• _TO DO_:
Set down every entry below exactly as it stands.

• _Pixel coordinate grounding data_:

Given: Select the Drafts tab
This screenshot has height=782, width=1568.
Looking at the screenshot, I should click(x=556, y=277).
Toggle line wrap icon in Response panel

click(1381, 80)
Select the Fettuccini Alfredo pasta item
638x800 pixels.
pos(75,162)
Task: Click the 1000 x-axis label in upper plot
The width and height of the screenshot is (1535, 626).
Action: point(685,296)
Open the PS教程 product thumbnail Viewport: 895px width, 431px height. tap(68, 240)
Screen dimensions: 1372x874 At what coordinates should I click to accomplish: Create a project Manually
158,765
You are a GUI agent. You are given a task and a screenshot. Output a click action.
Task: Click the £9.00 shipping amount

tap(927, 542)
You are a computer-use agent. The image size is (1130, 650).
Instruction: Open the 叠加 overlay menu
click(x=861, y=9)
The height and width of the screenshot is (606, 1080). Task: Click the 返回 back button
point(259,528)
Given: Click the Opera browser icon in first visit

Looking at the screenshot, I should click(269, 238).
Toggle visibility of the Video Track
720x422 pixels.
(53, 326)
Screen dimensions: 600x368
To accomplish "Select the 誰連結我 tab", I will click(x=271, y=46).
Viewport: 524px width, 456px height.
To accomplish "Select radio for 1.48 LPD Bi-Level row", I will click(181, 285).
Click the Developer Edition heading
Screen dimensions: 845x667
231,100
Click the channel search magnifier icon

• _RESPONSE AREA_:
Given: Select the Drafts tab
This screenshot has height=782, width=1568.
Looking at the screenshot, I should click(x=556, y=277).
Toggle line wrap icon in Response panel

click(1381, 80)
Select the Fettuccini Alfredo pasta item
638x800 pixels.
pos(75,162)
Task: Click the 1000 x-axis label in upper plot
The width and height of the screenshot is (1535, 626).
Action: point(685,296)
Open the PS教程 product thumbnail Viewport: 895px width, 431px height. tap(68, 240)
Screen dimensions: 1372x874 At what coordinates should I click to accomplish: Create a project Manually
158,765
You are a GUI agent. You are given a task and a screenshot. Output a click action.
Task: Click the £9.00 shipping amount

tap(927, 542)
You are a computer-use agent. The image size is (1130, 650).
Instruction: Open the 叠加 overlay menu
click(x=861, y=9)
The height and width of the screenshot is (606, 1080). Task: Click the 返回 back button
point(259,528)
Given: Click the Opera browser icon in first visit

Looking at the screenshot, I should click(269, 238).
Toggle visibility of the Video Track
720x422 pixels.
(53, 326)
Screen dimensions: 600x368
To accomplish "Select the 誰連結我 tab", I will click(x=271, y=46).
Viewport: 524px width, 456px height.
To accomplish "Select radio for 1.48 LPD Bi-Level row", I will click(181, 285).
Click the Developer Edition heading
Screen dimensions: 845x667
231,100
Click the channel search magnifier icon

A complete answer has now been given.